Aim of the task –
Rewrite the material from the line containing "Select the Revenue" through the line containing "This screenshot has height=693, width=819." as a Markdown table with the columns No. and Entry. Number each line in order and skip any blank lines.
++++++++
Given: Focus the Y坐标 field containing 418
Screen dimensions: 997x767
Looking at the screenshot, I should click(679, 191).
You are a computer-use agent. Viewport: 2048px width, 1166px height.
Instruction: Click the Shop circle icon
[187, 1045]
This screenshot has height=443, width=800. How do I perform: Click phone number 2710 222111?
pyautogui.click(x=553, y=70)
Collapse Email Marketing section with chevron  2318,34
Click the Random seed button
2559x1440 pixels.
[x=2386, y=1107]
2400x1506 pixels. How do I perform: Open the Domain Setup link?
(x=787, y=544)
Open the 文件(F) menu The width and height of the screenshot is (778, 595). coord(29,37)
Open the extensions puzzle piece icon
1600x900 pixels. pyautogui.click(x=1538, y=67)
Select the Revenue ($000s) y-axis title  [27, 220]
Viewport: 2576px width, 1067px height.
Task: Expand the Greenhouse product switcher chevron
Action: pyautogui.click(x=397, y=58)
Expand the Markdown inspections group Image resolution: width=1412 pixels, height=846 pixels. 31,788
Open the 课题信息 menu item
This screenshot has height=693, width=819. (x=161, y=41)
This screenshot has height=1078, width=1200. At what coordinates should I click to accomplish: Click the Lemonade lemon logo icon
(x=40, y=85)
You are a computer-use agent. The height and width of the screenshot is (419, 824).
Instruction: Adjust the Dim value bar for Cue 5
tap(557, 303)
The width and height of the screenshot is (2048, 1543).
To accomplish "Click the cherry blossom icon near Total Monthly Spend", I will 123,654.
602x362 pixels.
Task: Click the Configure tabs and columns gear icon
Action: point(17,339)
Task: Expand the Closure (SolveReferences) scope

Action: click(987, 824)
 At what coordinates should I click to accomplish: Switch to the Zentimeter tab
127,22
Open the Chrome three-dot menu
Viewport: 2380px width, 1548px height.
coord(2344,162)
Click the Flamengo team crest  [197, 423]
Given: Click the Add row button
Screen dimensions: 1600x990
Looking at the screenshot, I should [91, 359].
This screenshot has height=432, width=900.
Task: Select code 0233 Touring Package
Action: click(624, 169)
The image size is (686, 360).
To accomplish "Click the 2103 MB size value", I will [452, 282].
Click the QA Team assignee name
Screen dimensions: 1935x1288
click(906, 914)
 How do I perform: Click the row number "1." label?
++++++++
Written answer –
| No. | Entry |
|---|---|
| 1 | Select the Revenue ($000s) y-axis title  [27, 220] |
| 2 | Viewport: 2576px width, 1067px height. |
| 3 | Task: Expand the Greenhouse product switcher chevron |
| 4 | Action: pyautogui.click(x=397, y=58) |
| 5 | Expand the Markdown inspections group Image resolution: width=1412 pixels, height=846 pixels. 31,788 |
| 6 | Open the 课题信息 menu item |
| 7 | This screenshot has height=693, width=819. (x=161, y=41) |